It wasn’t only in the classroom that I was struggling to make sense of where I found myself. I also remember having three principals within the span of the first three months. I remember students missing school for months on end for reasons utterly foreign to me, like maternity leave and gunshot wounds. I remember thinking of Hollandale as the place time left behind, like it was being mocked by its own motto. Here, my degree didn’t matter. Here, I wrestled with the fact that my presence probably didn’t change much in the trajectory of students’ lives. Here, I was undoubtedly being schooled more than I was schooling.

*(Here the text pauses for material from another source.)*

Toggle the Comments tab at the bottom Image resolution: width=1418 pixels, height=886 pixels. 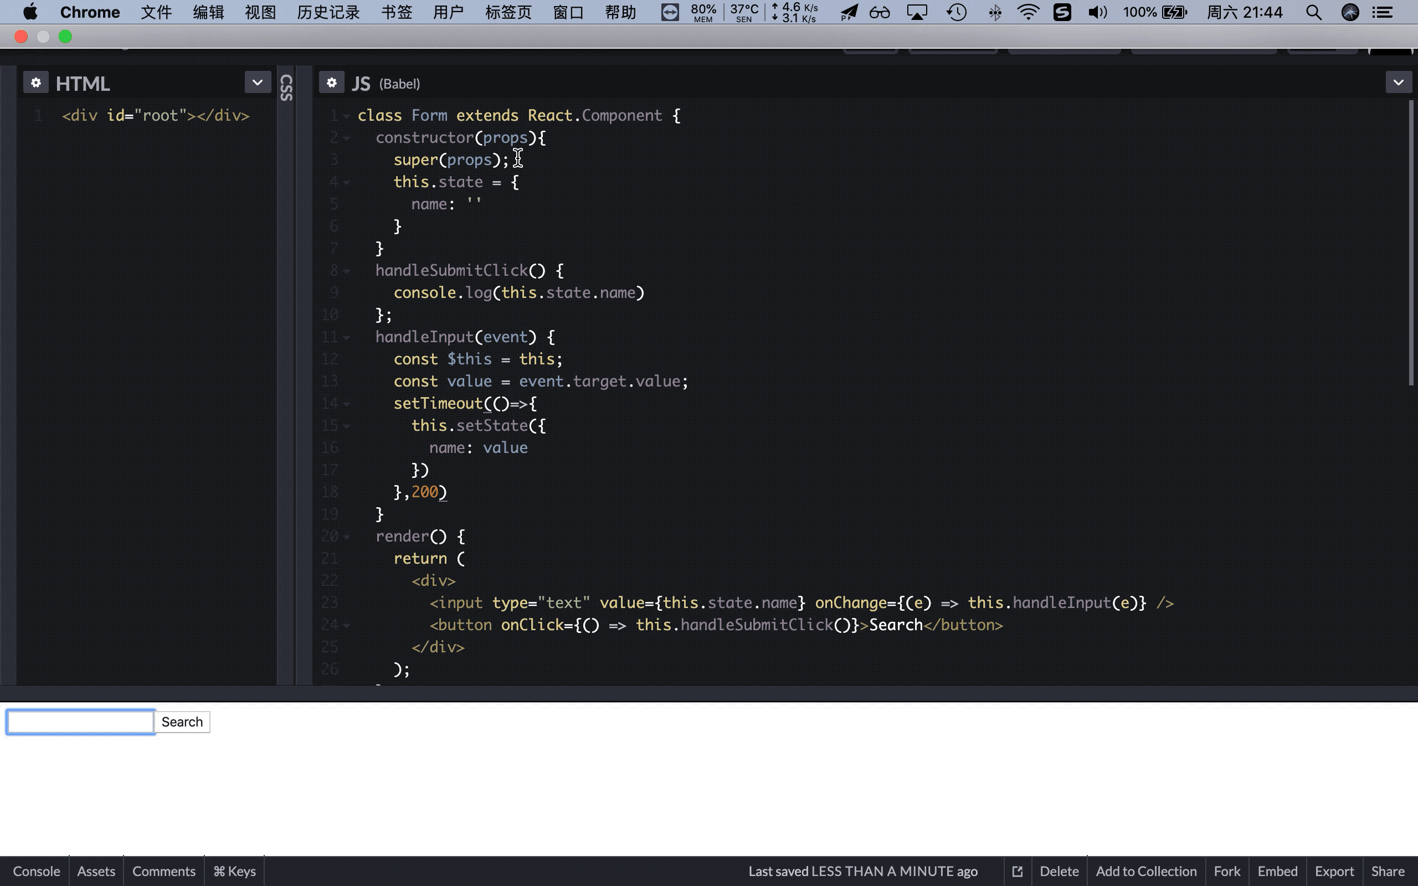pos(163,871)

I applied to medical school in the summer between the two years of my commitment, then returned to Hollandale, holding my breath for a repeat of year one. But everyone who has ever taught for more than a year at the same school will know the significance of simply returning; nothing may have changed, but everything feels different. Communities like Hollandale see turnover so often that simply coming back is noteworthy; it buys credibility and investment from students that, otherwise, you have no business asking for. This, and the fact that I had stable and supportive leadership this time around in the form of Dr. Randy Grierson (now principal of newly integrated Cleveland Central High in Cleveland, MS), made the second year an altogether different experience. My personal and professional communities expanded, and I connected, to Hollandale and to the Delta at large, in a way only time can do. Suffice it to say, an offer from NY Medical College wasn’t as easy to accept as I’d imagined.

 

Ultimately, I did accept. The next fall, I returned to the Northeast for med school, armed with much of what Mississippi taught me and with new interests in rural medicine and adolescent medicine…but I missed Hollandale as soon as I left it. I spent my clinical rotation years in school districts, behavioral health centers, child abuse clinics, detention centers, and developmental clinics, looking for issues and places that were similar to what I’d felt were Hollandale’s needs. I began to feel acutely the difference between seeing and working with kids regularly rather than in crisis, and had an inkling I wasn’t done with public education. By my last year of med school, I was sure I wouldn’t apply directly for residency after graduating. Instead, I deferred and looked for teaching jobs in Title I districts closer to home in New Jersey. I currently work at a charter school in Newark, among a similar population.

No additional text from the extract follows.